Myra, a university student, is rather typical, a sorority girl pinned to Kirk Abbott, a fraternity man. She still accepts dates from other men, so it is quite clear that the two are fairly casual about their relationship.
No matter how many parties Myra attends, no matter how often she dances until she should be exhausted by the evening’s end, she always feels that something is missing in her life. This neurotic sensation makes her feel as though she has lost something, misplaced some unknown item, the exact nature of which eludes her. Sometimes she visits the rooms of other women in her dormitory, exchanging anecdotes until she must return to her own room, where she cries into her pillow or stares out of the window until dawn—always without knowing the cause of her consternation.
Myra has always written verse, and sometimes when the unexplainable emotion grows too great, she finds relief in jotting down some lines, which could range from a couplet to an entire poem. In April, she writes “Words are a net to catch beauty” in the back of a history notebook. From then on, her bewilderment seemed less acute.
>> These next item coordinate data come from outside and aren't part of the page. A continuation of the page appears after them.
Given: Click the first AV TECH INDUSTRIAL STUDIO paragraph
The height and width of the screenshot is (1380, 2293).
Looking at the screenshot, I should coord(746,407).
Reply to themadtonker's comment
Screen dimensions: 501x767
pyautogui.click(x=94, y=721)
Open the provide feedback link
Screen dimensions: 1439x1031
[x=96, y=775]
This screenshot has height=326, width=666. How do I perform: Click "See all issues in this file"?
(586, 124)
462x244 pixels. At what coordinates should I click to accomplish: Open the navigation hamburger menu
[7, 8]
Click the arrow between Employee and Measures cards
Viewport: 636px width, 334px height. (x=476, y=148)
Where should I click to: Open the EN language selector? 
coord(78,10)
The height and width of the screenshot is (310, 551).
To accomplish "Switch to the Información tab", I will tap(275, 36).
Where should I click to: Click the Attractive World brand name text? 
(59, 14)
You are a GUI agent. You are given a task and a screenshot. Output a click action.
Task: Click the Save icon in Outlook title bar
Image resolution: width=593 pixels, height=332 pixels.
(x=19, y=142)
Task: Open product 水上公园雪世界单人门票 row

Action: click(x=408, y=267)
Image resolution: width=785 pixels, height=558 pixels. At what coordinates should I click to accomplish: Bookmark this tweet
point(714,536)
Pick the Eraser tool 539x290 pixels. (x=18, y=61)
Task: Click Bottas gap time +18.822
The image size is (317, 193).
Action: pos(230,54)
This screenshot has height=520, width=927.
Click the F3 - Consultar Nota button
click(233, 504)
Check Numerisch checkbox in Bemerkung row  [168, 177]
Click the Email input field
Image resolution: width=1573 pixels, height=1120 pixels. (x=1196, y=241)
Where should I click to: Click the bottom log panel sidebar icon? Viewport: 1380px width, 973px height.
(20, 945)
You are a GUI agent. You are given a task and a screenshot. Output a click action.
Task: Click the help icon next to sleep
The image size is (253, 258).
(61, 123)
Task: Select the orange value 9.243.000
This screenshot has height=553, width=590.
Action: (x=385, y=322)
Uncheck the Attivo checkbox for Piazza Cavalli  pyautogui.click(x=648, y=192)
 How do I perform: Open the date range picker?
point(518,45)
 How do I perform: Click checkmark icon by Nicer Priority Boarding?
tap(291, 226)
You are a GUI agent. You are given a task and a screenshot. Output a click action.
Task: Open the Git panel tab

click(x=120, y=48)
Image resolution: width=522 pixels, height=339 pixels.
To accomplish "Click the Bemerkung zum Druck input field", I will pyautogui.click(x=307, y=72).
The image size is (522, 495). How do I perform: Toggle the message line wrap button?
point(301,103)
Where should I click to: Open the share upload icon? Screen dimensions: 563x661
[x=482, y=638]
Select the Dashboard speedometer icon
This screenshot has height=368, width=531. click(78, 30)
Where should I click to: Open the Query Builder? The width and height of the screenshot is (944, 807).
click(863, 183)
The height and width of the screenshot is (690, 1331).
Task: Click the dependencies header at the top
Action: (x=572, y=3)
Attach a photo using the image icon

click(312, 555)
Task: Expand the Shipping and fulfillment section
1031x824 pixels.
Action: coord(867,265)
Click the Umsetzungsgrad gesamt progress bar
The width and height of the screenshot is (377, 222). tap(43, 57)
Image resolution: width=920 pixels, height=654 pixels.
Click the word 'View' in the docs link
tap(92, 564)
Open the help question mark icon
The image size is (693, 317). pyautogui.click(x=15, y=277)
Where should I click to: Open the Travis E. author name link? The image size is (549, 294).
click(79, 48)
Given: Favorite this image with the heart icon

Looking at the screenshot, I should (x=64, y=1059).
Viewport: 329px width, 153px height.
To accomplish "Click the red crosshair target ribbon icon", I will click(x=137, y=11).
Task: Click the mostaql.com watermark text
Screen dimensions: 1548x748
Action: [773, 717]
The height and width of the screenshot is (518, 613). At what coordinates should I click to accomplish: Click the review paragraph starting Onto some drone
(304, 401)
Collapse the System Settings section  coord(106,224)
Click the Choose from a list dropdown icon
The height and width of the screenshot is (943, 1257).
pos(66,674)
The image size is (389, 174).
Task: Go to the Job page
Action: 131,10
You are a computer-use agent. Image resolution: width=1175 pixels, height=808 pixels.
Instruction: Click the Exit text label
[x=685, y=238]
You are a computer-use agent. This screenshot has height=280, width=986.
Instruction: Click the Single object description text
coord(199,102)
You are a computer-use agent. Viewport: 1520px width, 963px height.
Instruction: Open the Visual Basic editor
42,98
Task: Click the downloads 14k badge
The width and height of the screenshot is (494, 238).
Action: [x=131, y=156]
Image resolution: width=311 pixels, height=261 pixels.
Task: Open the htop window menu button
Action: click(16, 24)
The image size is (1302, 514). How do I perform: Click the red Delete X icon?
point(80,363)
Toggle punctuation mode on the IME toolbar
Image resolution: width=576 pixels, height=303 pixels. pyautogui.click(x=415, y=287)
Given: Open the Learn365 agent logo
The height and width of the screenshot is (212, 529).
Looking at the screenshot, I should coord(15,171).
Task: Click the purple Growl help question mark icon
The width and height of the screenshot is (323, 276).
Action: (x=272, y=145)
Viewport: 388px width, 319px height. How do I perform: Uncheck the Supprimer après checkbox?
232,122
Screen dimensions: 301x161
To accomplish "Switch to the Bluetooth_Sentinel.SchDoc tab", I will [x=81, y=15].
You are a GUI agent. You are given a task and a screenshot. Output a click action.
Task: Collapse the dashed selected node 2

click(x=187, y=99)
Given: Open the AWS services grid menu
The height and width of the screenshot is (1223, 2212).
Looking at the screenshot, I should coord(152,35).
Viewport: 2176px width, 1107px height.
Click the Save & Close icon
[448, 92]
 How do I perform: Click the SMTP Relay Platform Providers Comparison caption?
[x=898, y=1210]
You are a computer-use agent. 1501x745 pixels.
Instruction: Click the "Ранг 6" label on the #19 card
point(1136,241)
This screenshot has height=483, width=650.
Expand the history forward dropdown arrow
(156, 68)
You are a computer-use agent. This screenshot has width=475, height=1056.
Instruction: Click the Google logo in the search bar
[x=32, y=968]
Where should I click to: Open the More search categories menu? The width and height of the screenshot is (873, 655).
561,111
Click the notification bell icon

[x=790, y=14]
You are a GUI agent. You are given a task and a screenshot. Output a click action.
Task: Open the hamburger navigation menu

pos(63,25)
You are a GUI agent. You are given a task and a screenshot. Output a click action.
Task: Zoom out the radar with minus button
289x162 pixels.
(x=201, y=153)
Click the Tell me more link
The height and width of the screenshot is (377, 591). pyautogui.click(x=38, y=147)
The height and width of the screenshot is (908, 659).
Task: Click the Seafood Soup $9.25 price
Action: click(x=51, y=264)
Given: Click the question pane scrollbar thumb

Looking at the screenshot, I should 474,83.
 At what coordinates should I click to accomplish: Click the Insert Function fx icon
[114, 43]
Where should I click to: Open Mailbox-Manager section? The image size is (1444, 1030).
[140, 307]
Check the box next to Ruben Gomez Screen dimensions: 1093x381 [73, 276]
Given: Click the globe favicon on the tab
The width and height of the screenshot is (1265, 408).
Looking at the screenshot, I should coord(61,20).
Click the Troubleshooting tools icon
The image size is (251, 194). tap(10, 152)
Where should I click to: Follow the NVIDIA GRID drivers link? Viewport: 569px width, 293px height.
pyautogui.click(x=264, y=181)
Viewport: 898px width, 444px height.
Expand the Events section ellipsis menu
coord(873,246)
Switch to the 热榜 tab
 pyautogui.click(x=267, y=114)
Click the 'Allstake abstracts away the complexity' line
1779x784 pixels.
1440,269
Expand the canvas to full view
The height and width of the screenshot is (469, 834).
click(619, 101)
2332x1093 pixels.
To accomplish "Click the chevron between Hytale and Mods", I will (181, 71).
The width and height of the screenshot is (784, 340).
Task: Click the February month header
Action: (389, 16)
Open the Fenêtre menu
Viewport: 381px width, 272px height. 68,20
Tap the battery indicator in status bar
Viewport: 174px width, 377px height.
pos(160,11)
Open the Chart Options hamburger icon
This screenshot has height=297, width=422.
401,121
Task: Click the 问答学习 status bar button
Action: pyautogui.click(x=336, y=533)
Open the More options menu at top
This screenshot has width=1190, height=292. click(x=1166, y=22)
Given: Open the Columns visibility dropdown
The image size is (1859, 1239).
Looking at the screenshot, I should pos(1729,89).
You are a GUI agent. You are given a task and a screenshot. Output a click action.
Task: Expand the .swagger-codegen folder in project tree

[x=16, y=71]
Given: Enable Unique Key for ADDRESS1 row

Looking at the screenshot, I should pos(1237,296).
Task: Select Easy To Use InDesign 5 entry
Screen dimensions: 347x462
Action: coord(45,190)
She belongs to a poetry club on campus, at which she becomes acquainted with Homer Stallcup. Through the year, she has felt his avoidance of her must mean he dislikes her, but she finally realizes that the contrary is true: He is in love with her.
None of Myra’s friends know Homer, because he waits on tables at a campus restaurant, fires furnaces, and does chores for his room and board. His frequent female companion, a strange girl named Hertha, is not a member of the “in” group either, but she belongs to the poetry club. She makes a fool of herself whenever Homer reads his work aloud, insisting that the entire group praise his poems. No one is willing to do this, except Myra, who voices her admiration. This seems only to embarrass Homer, who flushes, looks at the floor, and fidgets with his papers.
After the club’s last meeting, Myra approaches the young man and tells him that his work is extraordinary, suggesting that he submit it to some poetry magazines. Still not looking at her directly, Homer digs into his briefcase and brings out a sheaf of poems, thrusts them into her hands, and asks that she critique them.
That night, Myra reads through the poems with a rising sense of excitement, although she does not understand much of what she is reading. Without really thinking about her actions, she dresses hurriedly, goes to the house from which she has seen Homer emerge, and knocks.
Through a glass pane, Myra sees a flight of steps to Homer’s basement room. The door is open, and she sees him throwing on a robe before coming up to meet her. She tells him that she felt a need to come and talk to him about his poetry, especially one piece, “The Field of Blue Children.” Because she is afraid to accept his invitation to come in, he returns to his room to dress. Myra feels oddly stirred by the sight of his naked chest and full, powerful arms. Almost like sleepwalkers, Myra and Homer walk to the field described in the poem and make passionate love among the waving blue flowers. The next day, Myra sends the poems back with a short, stilted note of explanation. She is going to marry Kirk Abbott that summer; what happened in the field was unfortunate, and any continuation of their relationship is impossible.
A few years after their marriage, Kirk comes home from work one soft spring evening to find a note from Myra, saying that she has driven to Carsville for a few hours. For Myra, it is a visit to the field of her memory, where she sobs and cries for nearly an hour among the blue flowers. Then she brushes herself off and calmly returns to her car, knowing that she will never repeat the journey. She has accepted the reality that her youth is over.